Por que Lula deve fugir da armadilha dos debates no primeiro turno

Jun 29, 2026

Por Bepe Damasco                                                                         

 

Foto: Ricardo Stuckert

Direto ao ponto: penso que Lula não deve participar dos debates no primeiro turno entre os presidenciáveis, que já começam a ser promovidos em agosto pelas emissoras de TV.  Ao menos que fosse para chutar a canela de Flávio Bolsonaro sem dó nem piedade. Algo na seguinte linha:

"Eu queria aproveitar a oportunidade deste debate para discutir projetos para o Brasil. Infelizmente, sei que isso não será possível, pois um dos meus adversários aqui, o filho do golpista Bolsonaro, é um sujeito ligado a banqueiro delinquente e tem proximidade com o crime organizado, já que condecora e emprega milicianos de alta periculosidade. Autêntico traidor do Brasil, ele não se envergonha de tramar, no exterior, contra os interesses do Brasil, contra as nossas empresas, contra os empregos dos trabalhadores. Então, vou fazer o possível para manter um nível civilizado nesse debate, mas sei que será difícil, pois tenho certeza que meu oponente partirá para a mentira, a calúnia e o jogo sujo. É do DNA dele."

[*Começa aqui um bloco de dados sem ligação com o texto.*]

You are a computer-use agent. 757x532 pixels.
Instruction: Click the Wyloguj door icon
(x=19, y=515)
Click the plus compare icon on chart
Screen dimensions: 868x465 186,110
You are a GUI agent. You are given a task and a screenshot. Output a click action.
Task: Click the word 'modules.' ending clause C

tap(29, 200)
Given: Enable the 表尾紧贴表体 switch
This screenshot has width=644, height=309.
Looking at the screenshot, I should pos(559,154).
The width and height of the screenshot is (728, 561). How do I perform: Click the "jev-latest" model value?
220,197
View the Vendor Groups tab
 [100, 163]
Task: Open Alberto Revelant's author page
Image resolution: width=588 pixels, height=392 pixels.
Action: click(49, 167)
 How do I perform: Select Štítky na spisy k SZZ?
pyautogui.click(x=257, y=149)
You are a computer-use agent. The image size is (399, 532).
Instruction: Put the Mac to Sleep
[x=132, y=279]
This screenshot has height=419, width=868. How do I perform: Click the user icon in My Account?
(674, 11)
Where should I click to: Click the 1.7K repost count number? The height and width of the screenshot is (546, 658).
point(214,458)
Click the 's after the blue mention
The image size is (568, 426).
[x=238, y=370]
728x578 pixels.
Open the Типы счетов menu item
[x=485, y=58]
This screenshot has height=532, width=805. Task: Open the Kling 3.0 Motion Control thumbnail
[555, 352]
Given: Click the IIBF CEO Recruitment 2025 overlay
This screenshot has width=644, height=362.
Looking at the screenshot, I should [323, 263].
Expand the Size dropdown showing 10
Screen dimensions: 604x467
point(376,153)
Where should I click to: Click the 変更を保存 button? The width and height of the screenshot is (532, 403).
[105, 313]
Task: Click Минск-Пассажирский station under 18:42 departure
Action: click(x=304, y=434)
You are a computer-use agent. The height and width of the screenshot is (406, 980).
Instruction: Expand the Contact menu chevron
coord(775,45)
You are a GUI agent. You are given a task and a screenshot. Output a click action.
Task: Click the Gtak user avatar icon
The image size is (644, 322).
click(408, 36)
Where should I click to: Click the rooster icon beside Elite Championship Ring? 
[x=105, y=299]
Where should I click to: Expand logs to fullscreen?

Mas sei que isso não ocorrerá. Não é do estilo de Lula. Longe de mim querer ensinar padre a rezar missa, afinal, Lula é um gênio da política, o maior estadista brasileiro da história.

Só que a postura cordata e educada dele nos debates dos quais participou, em todas as eleições do período da redemocratização, vem sendo aproveitada pelos adversários para atacá-lo e mantê-lo quase sempre na defensiva.

Talvez isso ajude a explicar porque nas três eleições que Lula venceu a disputa foi para o segundo turno, embora as pesquisas apontassem chances concretas da fatura ser liquidada no primeiro turno. 

É bem difícil para a esquerda brasileira vencer uma eleição presidencial na primeira volta, como se diz nos países sul-americanos de língua espanhola. Além da força social, eleitoral e política crescente do fascismo, temos o antipetismo da mídia, as forças armadas, as polícias, as milícias, as quadrilhas de narcotraficantes, o fundamentalismo neopentecostal cada vez mais enraizado e o mercado financeiro. 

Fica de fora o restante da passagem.